All that remained was the Hydra, a twisted reflection of what had been lost to the worlds within the Crest. Hydraria was gone but the youngling she had once been still lived in Erandyl's heart and those feelings could never be erased. In the Hydra, Erandyl still saw the child she had loved, the girl she had cherished and the dragonborn she had been so proud to call her own.
But Erandyl knew what had to be done. She had known it from the moment she first laid eyes upon the monster. She was Head of House Telaryon and Dragon Lord of Linemall's Earth, her duty was to her people.
To leave the Hydra alive was to abandon the very lives entrusted to her care.
Duty demanded the monster's end. But duty could not silence the grief Erandyl now as she neared the creature.
The Hydra's many heads hung limply, the last of its struggles spent as Lukas' constructs continued to choke the life from its lungs.

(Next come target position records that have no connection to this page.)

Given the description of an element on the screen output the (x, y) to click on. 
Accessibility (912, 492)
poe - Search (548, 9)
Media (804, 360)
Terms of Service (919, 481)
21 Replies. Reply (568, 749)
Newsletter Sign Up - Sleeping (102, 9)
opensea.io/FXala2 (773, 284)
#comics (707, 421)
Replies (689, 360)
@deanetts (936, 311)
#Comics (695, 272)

Rysenth lowered his gaze, unable to bear witness to the sight.
Yet Erandyl did not look away.
Instead, the Dragon Lord of the Earth stepped forward at last and she sank to her kees before one of the Hydra's massive heads. Slowly, she reached out with an open hand and her palm touched the coarse flesh, a gesture both tender and final. And the tears finally came.
Lukas had seen her as unshakable, a figure of stone, her strength older than his father's lifetime. Yet now, before the corpse of the one she had loved as her own kin, she let that mask fall away. Erandyl Telaryon, the Dragon Lord of the Earth, allowed herself to cry. Sobs wracked her frame as she pressed her hand to Hydraria's head, watching as the rise and fall of the creature's chest slowed, stuttered, and finally…ceased.
Silence filled the battlefield, broken only by the quiet sound of a grieving heart.
"Rest now, my child." Erandyl whispered, her voice trembling. "Now and forever."
Beneath them, the ground stirred faintly, as if in mourning. Stones shifted, soil loosened, and from the cracks in the battered battlefield, small vines crept forth—fragile green tendrils that coiled gently around the Hydra's fallen form. It was as though the Earth itself had heard her farewell, and reached out to cradle the child she had lost.
The child that they once called Hydraria Telaryon.
And so their fight ended not with the clash of monsters, not with the roar of Divinity, but with a farewell to the one who might have been, to the one who never was.